Though just 8 years old, Smith + Malek PLLC strives to recruit and retain some of the brightest attorneys and administrative staff in the region. How? Like the firm itself, traditional processes have been cast aside for a more modern approach that yields employees committed to making tomorrow better than today—our driving principle. Let’s explore some of the strategies we advocate for teams to adopt when looking to attract talent that will thrive at their place of business.

Identify and Use Core Values

Before diving into the hiring process, get straight on pinpointing the values that guide your business’s operations and culture. We are frank about our commitment to change the world for the better and that, for us, success is found through a team-based approach.

Instead of shelving those values in the human resource office, we actively adhere to our values and strive to put them in practice daily. We promote them through ads, our website, and our social media presence to attract like-minded people.

Involve a Variety of People

Make sure to involve team members from across the firm in the hiring process. The Smith + Malek hiring committee consists of team members who are elected by their peers. They hold their position on the hiring committee for three years and represent a cross section of firm practice groups, locations, and seniority with regard to years of practice, often including recently graduated attorneys. Each member of the committee has an equal voice.

Additionally, once we decide to interview a candidate, we send a survey to all of our current team members, including both staff and attorneys, to gather any information they may have about the candidate. Those who have worked with or interacted with candidates before can provide valuable insight. We highly value input from our current team members and put a great deal of weight on their feedback, which is shared confidentially and only seen by the members of the hiring committee.

Assess the Three C’s

Assess the candidates based on consistent, easy-to-understand criteria. The hiring committee is responsible for assessing competence, character, and chemistry—also known as the Three C’s—when evaluating candidates. By way of oversimplified definitions, competence is whether the person is a good attorney, character is whether they’re a good person, and chemistry is whether they’re a good fit for our firm’s culture and mission.
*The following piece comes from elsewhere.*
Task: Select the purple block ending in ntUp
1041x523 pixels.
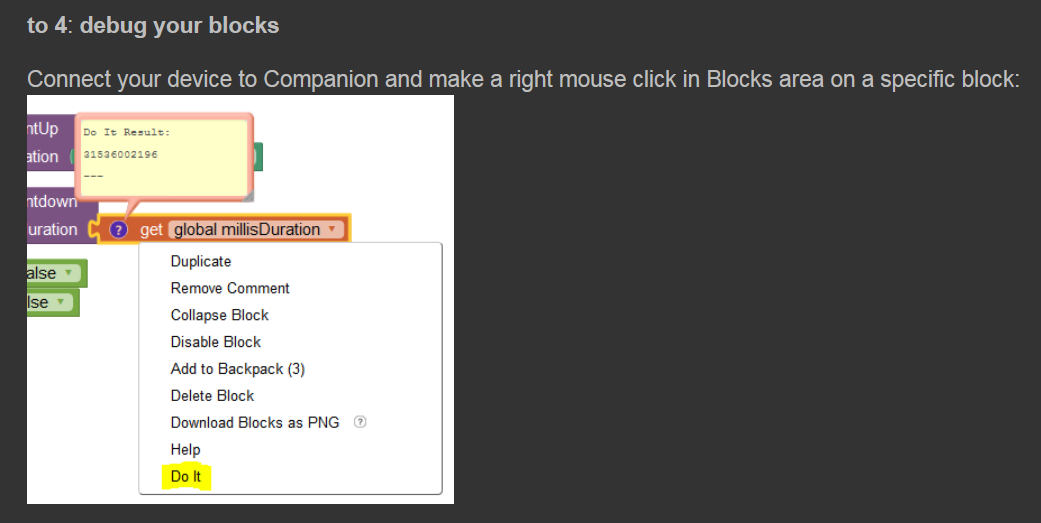Action: 43,129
Typically, baseline competence can be initially assessed through a resume, but character and chemistry are harder to find out. Yet, character and chemistry are a vital part of our hiring process; if a candidate’s values or interpersonal dynamics don’t align with the firm, it may lead to dissatisfaction down the road.

We use the Three C’s as signposts throughout the interview process:

•As mentioned before, we solicit feedback through a survey of our current team members, especially our nonattorney staff, to help us evaluate candidates. This is particularly helpful with regard to character and chemistry. After all, unlike competence, character and chemistry can’t be taught.

•We mail a pre-interview letter to candidates that reiterates our values and primes them to talk about how they embody our firm’s vision and mission during their interview.

•In the initial interview, we focus on learning about a candidate’s character and, to some degree, their chemistry with our firm. Typically, the first interview is with the hiring committee, though sometimes we mix it up and include other team members. We always let the candidate know ahead of time who will be on their interview panel.

•Depending on the participants in the first interview and the job for which the candidate is under consideration, candidates may participate in a second interview, which we use to look more closely at competence in a particular area and chemistry within a specific team.

Conclusion

Attracting the best talent for your business requires a comprehensive approach that aligns the hiring process with the business’s values. In order to make tomorrow better than today, we broadcast our values to help attract talent, use the Three C’s throughout our hiring process, and involve team members from across the firm. We’ve seen how this approach helps build an award-winning team that embodies our mission and contributes to the success of our clients and fellow team members.